╭──

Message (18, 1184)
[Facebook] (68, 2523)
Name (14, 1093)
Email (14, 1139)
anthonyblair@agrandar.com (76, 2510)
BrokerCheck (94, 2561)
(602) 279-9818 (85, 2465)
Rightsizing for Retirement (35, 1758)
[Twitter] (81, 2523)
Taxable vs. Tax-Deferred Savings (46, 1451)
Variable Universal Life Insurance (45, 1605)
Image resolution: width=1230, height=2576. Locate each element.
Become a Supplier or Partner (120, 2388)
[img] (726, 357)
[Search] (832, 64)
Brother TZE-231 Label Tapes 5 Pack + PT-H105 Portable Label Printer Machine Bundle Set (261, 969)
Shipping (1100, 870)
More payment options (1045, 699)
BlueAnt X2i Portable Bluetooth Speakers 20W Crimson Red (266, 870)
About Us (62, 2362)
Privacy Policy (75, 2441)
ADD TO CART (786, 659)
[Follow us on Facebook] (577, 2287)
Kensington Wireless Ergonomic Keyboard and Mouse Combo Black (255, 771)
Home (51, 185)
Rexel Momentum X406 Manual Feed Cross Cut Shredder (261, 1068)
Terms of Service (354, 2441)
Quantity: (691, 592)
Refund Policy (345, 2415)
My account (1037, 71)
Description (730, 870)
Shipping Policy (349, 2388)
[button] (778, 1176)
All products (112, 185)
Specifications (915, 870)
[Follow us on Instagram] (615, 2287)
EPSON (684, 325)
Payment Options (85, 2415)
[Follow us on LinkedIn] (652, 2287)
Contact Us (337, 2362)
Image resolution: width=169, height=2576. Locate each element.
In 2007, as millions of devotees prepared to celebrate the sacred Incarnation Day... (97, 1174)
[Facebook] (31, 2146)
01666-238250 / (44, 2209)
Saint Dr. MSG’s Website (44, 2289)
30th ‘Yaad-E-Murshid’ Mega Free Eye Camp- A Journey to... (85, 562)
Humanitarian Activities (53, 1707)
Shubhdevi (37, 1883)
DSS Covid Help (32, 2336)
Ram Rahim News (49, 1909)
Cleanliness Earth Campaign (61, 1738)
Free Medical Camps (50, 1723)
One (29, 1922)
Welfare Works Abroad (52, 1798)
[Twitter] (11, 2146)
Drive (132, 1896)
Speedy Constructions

╰──

▶ **About this exercise**:
Transcribe the opening lines of the listing exactly, please. Stop after the line that contains "Saint Dr. MSG’s Website (44, 2289)".

▶ **Written answer**:
Message (18, 1184)
[Facebook] (68, 2523)
Name (14, 1093)
Email (14, 1139)
anthonyblair@agrandar.com (76, 2510)
BrokerCheck (94, 2561)
(602) 279-9818 (85, 2465)
Rightsizing for Retirement (35, 1758)
[Twitter] (81, 2523)
Taxable vs. Tax-Deferred Savings (46, 1451)
Variable Universal Life Insurance (45, 1605)
Image resolution: width=1230, height=2576. Locate each element.
Become a Supplier or Partner (120, 2388)
[img] (726, 357)
[Search] (832, 64)
Brother TZE-231 Label Tapes 5 Pack + PT-H105 Portable Label Printer Machine Bundle Set (261, 969)
Shipping (1100, 870)
More payment options (1045, 699)
BlueAnt X2i Portable Bluetooth Speakers 20W Crimson Red (266, 870)
About Us (62, 2362)
Privacy Policy (75, 2441)
ADD TO CART (786, 659)
[Follow us on Facebook] (577, 2287)
Kensington Wireless Ergonomic Keyboard and Mouse Combo Black (255, 771)
Home (51, 185)
Rexel Momentum X406 Manual Feed Cross Cut Shredder (261, 1068)
Terms of Service (354, 2441)
Quantity: (691, 592)
Refund Policy (345, 2415)
My account (1037, 71)
Description (730, 870)
Shipping Policy (349, 2388)
[button] (778, 1176)
All products (112, 185)
Specifications (915, 870)
[Follow us on Instagram] (615, 2287)
EPSON (684, 325)
Payment Options (85, 2415)
[Follow us on LinkedIn] (652, 2287)
Contact Us (337, 2362)
Image resolution: width=169, height=2576. Locate each element.
In 2007, as millions of devotees prepared to celebrate the sacred Incarnation Day... (97, 1174)
[Facebook] (31, 2146)
01666-238250 / (44, 2209)
Saint Dr. MSG’s Website (44, 2289)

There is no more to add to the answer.